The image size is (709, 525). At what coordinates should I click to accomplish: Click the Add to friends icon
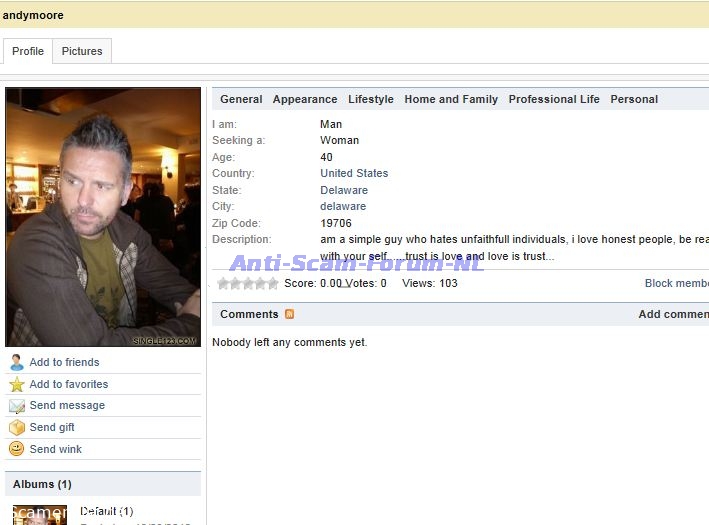[x=17, y=362]
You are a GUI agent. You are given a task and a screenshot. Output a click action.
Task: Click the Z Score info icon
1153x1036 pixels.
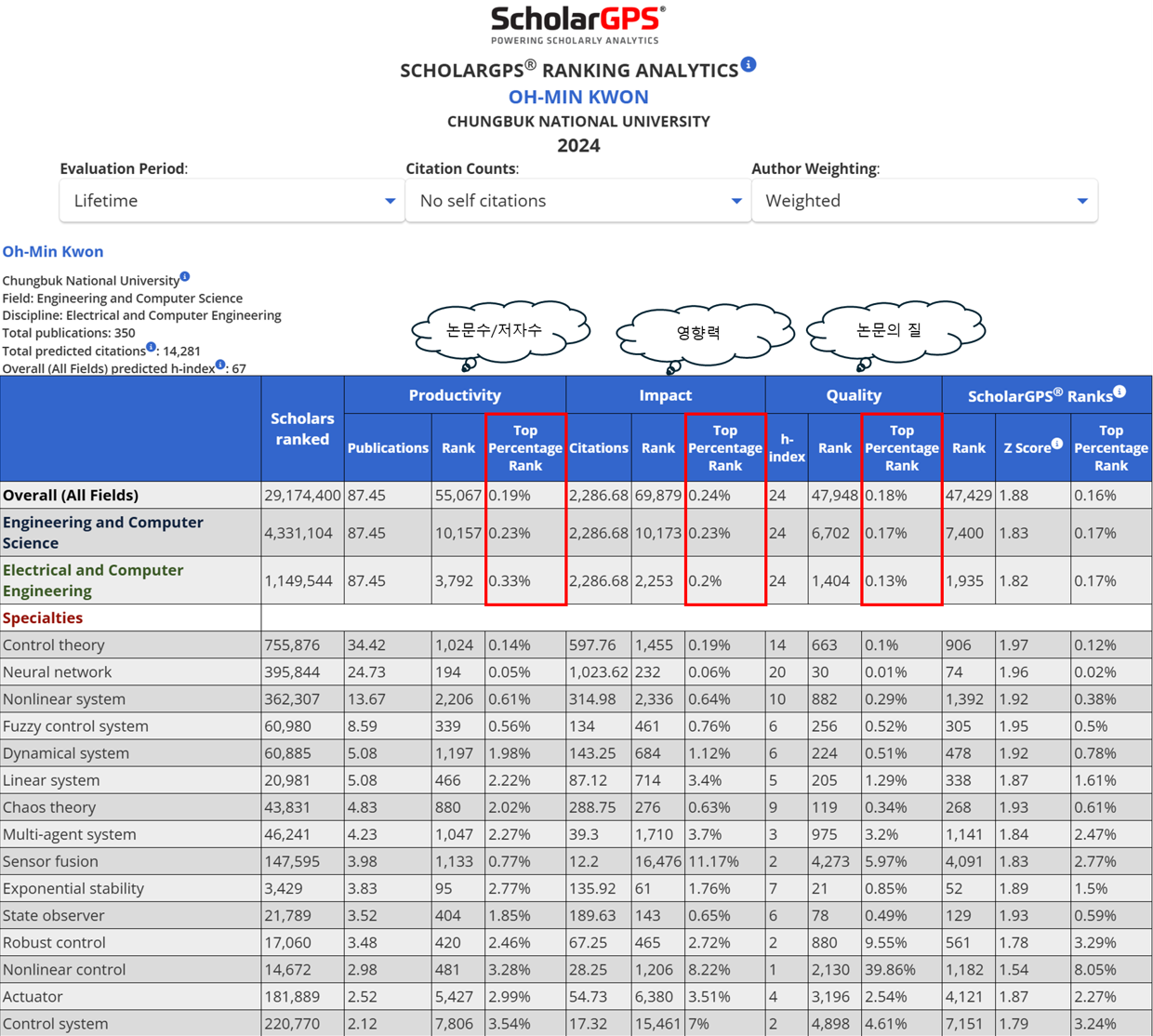1057,444
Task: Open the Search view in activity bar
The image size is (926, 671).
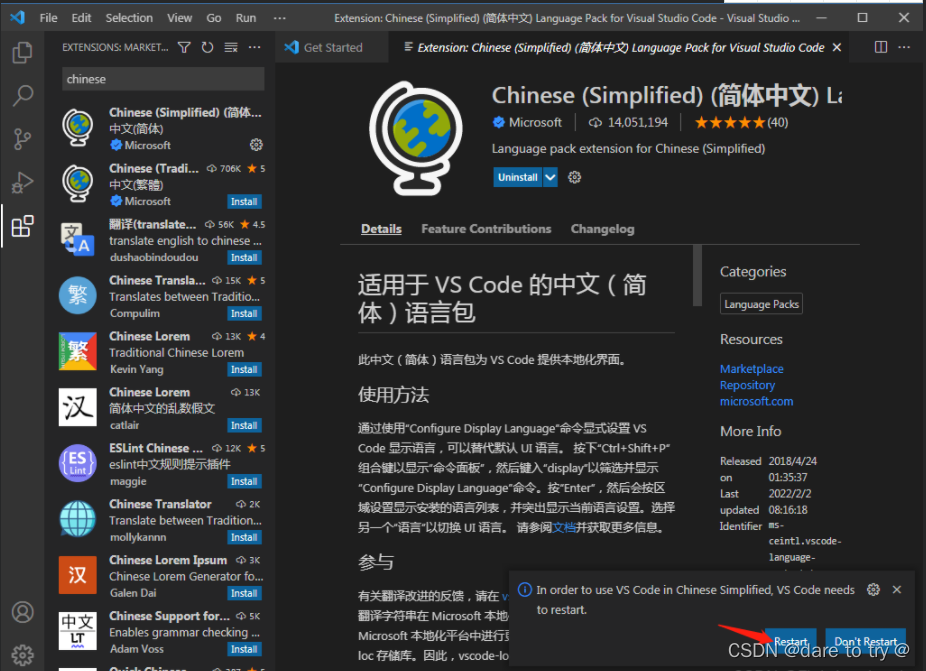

···

**Goal of the exercise**.
Without the pictures, repeat the listing above exactly.

**Response**.
The image size is (709, 525). At what coordinates should I click to accomplish: Click the Add to friends icon
[x=17, y=362]
You are a GUI agent. You are given a task and a screenshot. Output a click action.
Task: Click the Z Score info icon
1153x1036 pixels.
1057,444
Task: Open the Search view in activity bar
The image size is (926, 671).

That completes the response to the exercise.